Liesegang is renowned for being a guitarist that was doing all the guitar theatrics in the late Seventies that Steve Vai and Joe Satriani became famous for years later.

“Still The Night”

It’s history goes back to 1982. Originally planned for the second Hughes/Thrall album, the song ended up appearing on several other releases. It was recorded by the super group “Phenomena” project in 1984.

The version that I like is the John Norum version that appeared on Norum’s solo album, “Face The Truth” in 1992.
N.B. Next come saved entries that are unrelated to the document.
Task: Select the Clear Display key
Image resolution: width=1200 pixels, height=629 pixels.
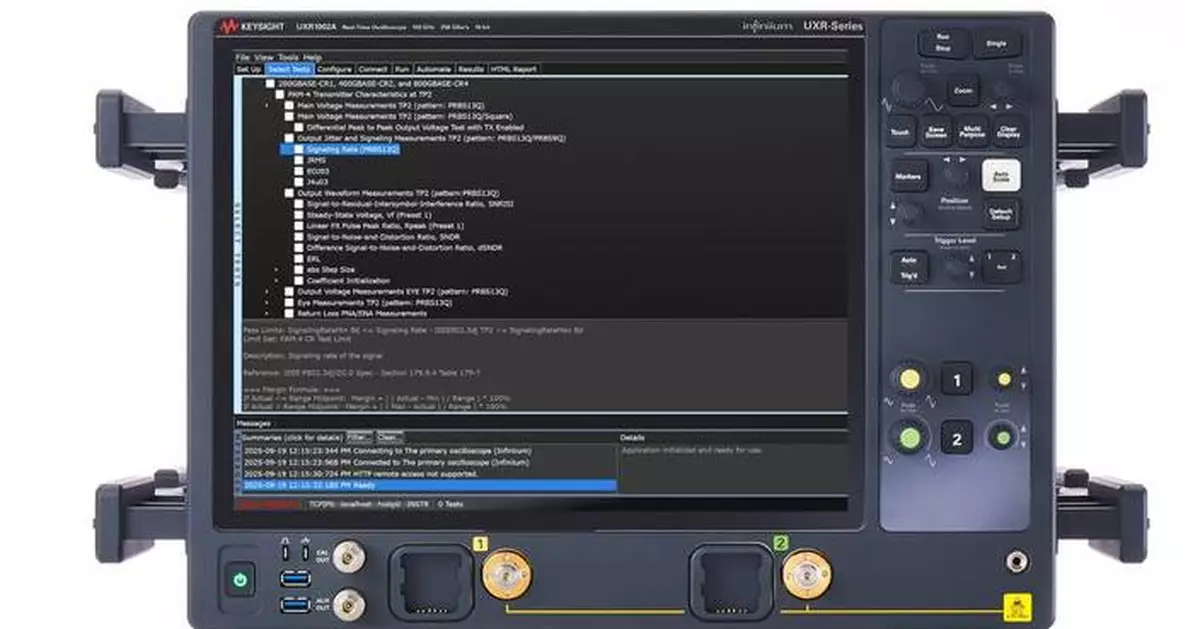Action: pos(1009,132)
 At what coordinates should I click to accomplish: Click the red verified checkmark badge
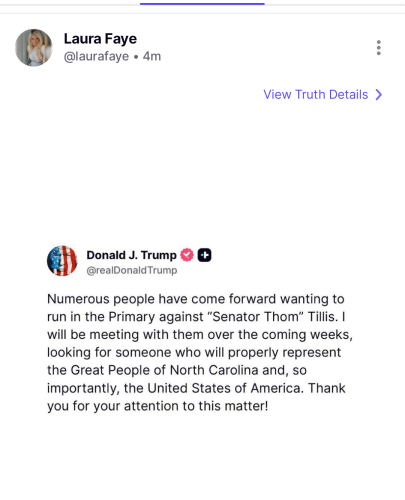click(187, 255)
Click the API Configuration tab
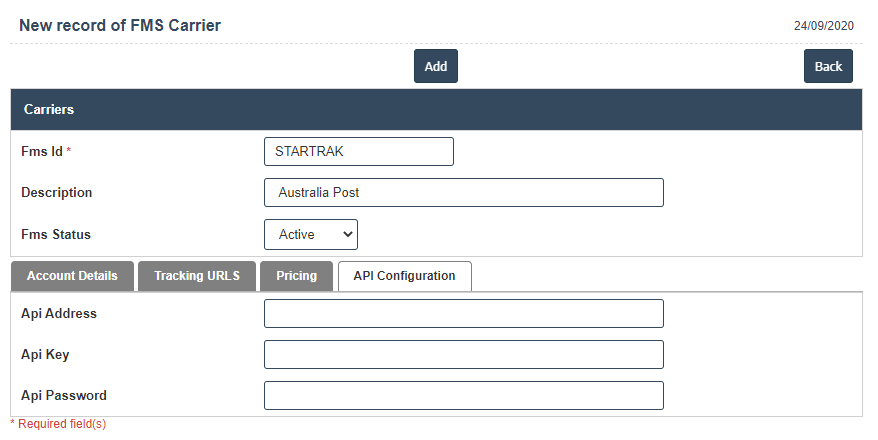The image size is (878, 440). [404, 276]
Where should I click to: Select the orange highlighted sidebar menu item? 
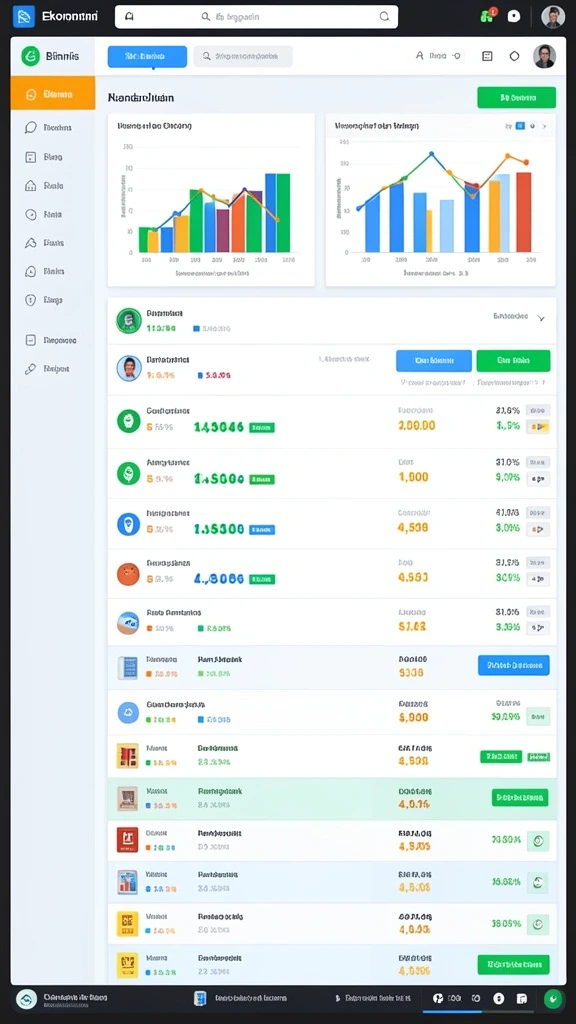53,95
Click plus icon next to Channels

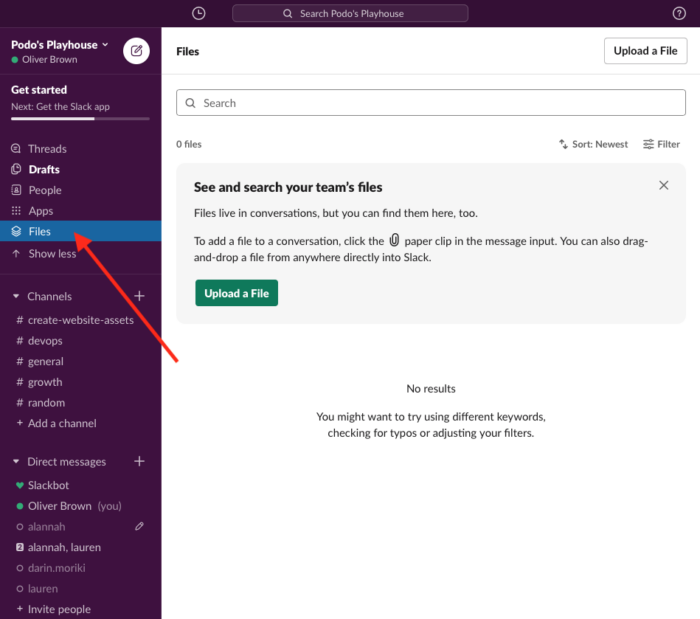140,296
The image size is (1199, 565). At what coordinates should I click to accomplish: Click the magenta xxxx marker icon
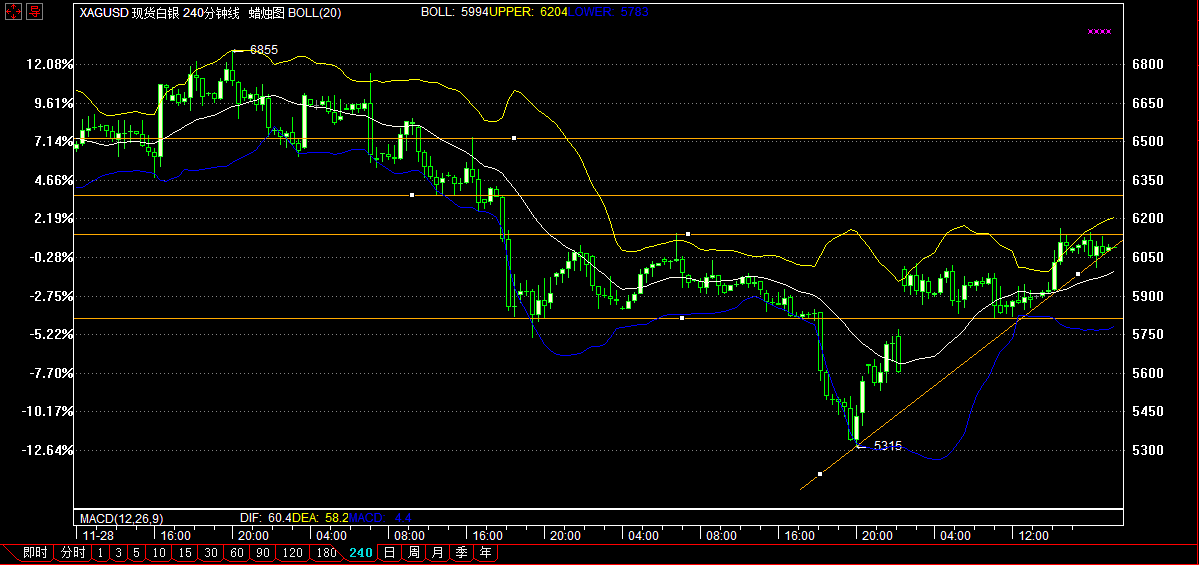1099,32
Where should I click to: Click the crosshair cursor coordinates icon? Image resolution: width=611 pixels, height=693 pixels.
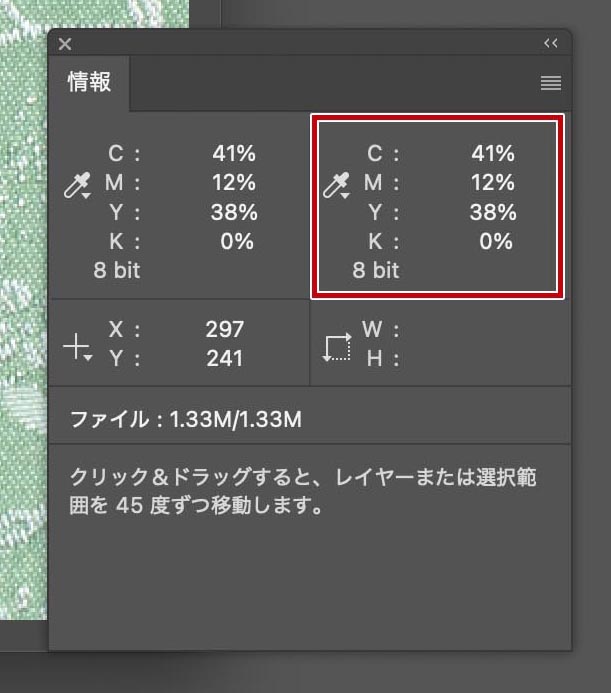point(77,346)
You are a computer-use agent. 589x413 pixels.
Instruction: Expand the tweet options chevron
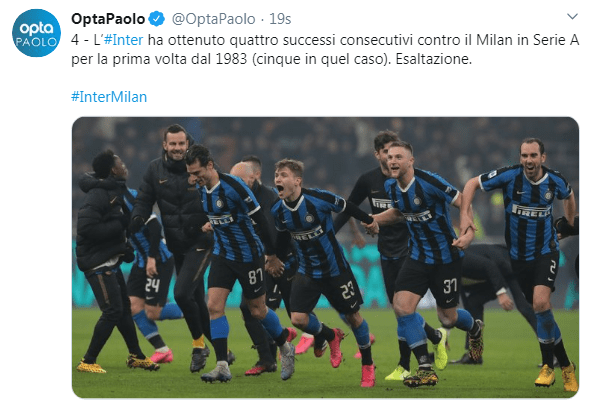pyautogui.click(x=572, y=16)
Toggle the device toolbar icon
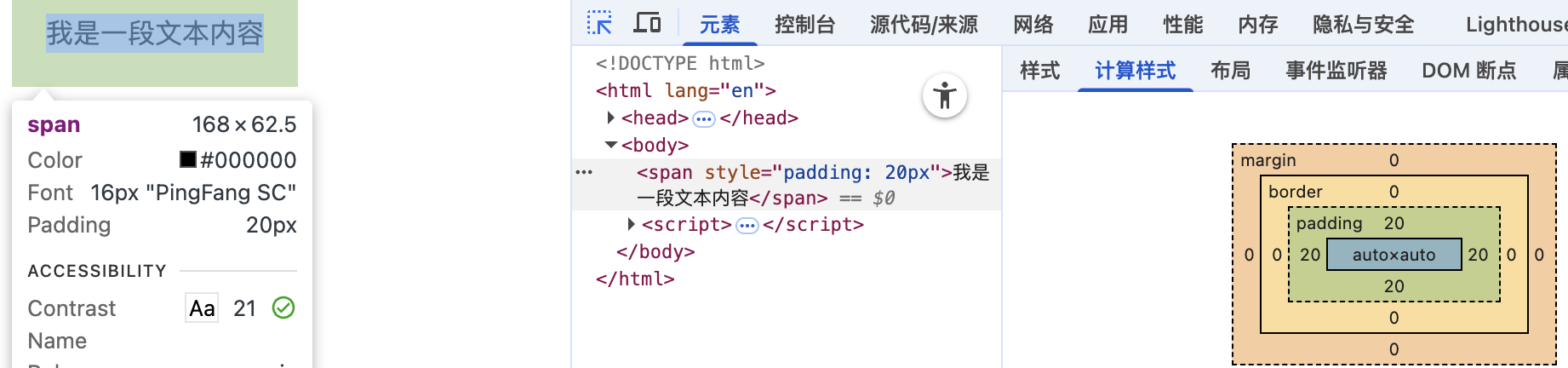 point(647,23)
The song is written by Glenn Hughes, Pat Thrall and Paul Delph (RIP). Paul Delph was another talent who worked with an eclectic bunch of musicians before his death from HIV/AIDS complications.

“The Look In Your Eye”

It appeared on the “Hughes/Thrall” album released in 1982. The vocal is the starring element. How good is the pre chorus and then the falsetto melodies in the chorus.

“I don’t need anybody else
To try to run my life
I don’t need the way they try
To tell me what they think is right
We don’t need anybody else
To take what’s yours and mine
We don’t need anybody else
It’s just a waste of time”

I didn’t hear this album until a decade later. Because I didn’t get into the whole Grunge and Alternative scene. What I did do is get into purchasing records from second-hand Record Shops and the Hughes/Thrall album was one such gem. It is definitely a hidden gem of melodic hard rock.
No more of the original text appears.